▸ Text block:
suture 40. Various embodiments of cuffs, links, barbs, fasteners,
or combinations thereof are also contemplated to ensure that the
distal ends of needles 616 and 626 connect securely onto the
opposite ends of suture 40. Thus, cuffs 618 and 628 may be any of a
variety of different designs.
[0048] Referring again to FIGS. 5A and 5B, by moving linkages 612
and 622 independently, and to different distances, arms 610 and 620
may be independently deployed to different angles relative to the
longitudinal axis L of the body of suturing device 600. For
example, as shown in FIGS. 5A and 5B, arm 610 may be rotated less
than 90 degrees from the axis of the elongated body of suturing
device 600, whereas 620 may be rotated more than 90 degrees from
the axis of the elongated body of suturing device 600.
[0049] As shown in FIG. 6, this advantageously allows the elongated
body of suturing device 600 to be positioned through tissue Tract T
(entering through skin S) at a non-perpendicular angle relative to
the axis of a blood vessel BV while the first and second arms 610
and 620 are positioned longitudinally along the inside of the wall
of blood vessel BV for placement of the suture axially along the
blood vessel and across the puncture. Specifically, suturing device
600 can be used to position the ends of suture 40 at locations such
that they can be retrieved by needles 616 and 626, and pulled
upwardly through needle punctures NP1 and NP2, respectively.

▸ Exercise tasks:
(1) From the suturing device passage, list every feature that is identified by a letter designation rather than a numeral.
(2) Translate this sentence from the suturing device passage into Spanish: "Thus, cuffs 618 and 628 may be any of a variety of different designs."
(3) Write the next part of the suturing device passage, picking up after its final sentence.

▸ Data to examine:
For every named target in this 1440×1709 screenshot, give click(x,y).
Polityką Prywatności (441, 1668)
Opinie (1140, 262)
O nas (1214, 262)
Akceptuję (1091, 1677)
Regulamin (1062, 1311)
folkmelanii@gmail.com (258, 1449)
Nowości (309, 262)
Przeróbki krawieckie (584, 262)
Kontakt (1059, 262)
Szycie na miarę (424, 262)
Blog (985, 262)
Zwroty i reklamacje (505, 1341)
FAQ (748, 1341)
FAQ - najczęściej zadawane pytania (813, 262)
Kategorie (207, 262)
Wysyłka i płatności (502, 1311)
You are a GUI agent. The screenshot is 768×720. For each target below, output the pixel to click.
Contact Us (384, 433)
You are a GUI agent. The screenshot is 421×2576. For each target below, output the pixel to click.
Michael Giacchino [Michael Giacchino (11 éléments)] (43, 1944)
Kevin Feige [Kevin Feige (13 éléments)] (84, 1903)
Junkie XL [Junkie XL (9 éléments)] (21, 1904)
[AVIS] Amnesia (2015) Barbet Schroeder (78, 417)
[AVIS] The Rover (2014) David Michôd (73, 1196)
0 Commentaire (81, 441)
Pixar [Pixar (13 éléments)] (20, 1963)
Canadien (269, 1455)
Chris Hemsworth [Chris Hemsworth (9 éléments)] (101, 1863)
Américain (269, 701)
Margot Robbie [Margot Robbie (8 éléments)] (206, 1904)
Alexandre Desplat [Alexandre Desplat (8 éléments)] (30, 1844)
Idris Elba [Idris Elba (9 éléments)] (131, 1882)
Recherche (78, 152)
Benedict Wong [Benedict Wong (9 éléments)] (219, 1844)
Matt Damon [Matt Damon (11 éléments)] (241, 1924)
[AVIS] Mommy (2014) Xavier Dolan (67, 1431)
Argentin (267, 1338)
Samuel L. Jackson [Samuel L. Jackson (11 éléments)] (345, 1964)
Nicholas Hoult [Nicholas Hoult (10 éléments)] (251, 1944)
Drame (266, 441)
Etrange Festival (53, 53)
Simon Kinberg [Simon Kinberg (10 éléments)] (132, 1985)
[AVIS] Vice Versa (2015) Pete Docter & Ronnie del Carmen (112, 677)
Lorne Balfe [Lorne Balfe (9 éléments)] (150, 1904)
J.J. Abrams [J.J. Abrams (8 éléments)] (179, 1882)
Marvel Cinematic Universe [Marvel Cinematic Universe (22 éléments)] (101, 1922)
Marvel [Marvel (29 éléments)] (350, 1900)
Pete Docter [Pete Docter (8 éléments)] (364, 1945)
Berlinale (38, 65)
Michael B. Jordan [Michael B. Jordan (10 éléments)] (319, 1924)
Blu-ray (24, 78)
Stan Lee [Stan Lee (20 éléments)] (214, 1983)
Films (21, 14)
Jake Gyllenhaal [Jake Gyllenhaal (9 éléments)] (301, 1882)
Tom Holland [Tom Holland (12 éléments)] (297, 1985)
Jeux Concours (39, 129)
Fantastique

▸ Answers for the exercise:
(1) longitudinal axis L; tissue Tract T; skin S; blood vessel BV; needle puncture NP1; needle puncture NP2

(2) Por lo tanto, los manguitos 618 y 628 pueden ser de cualquiera de una variedad de diseños diferentes.

(3)
[0050] In various embodiments, the elongated body of suturing
device 600 is sufficiently rigid to maintain alignment of needles
616 and 626 with arms 610 and 620, respectively. As can be seen, in
various embodiments, needles 616 and 626 may be of different
lengths.
[0051] As shown in FIG. 7, a pre-tied knot feature may also be
incorporated into suturing device 600. The pre-tied knot may
initially be positioned wrapped around an exterior surface of the
suturing device. Specifically, a length of suture 40 having
opposite ends and a bight 680 of suture therebetween may be
provided with bight 680 being disposed around an exterior surface
of device 600. Bight 680 may alternately be pre-arranged around one
of the needles and within the elongated body.
[0052] Bight 680 includes one or more loops of suture that form a
pre-tied knot 690 when one or more ends of suture 40 are advanced
through bight 680. Bight 680 of suture may be prearranged in any of
several configurations on the device. For example, bight 680 may be
pre-arranged so as to define a square knot, a clinch knot or a
variety of known or new surgical knots.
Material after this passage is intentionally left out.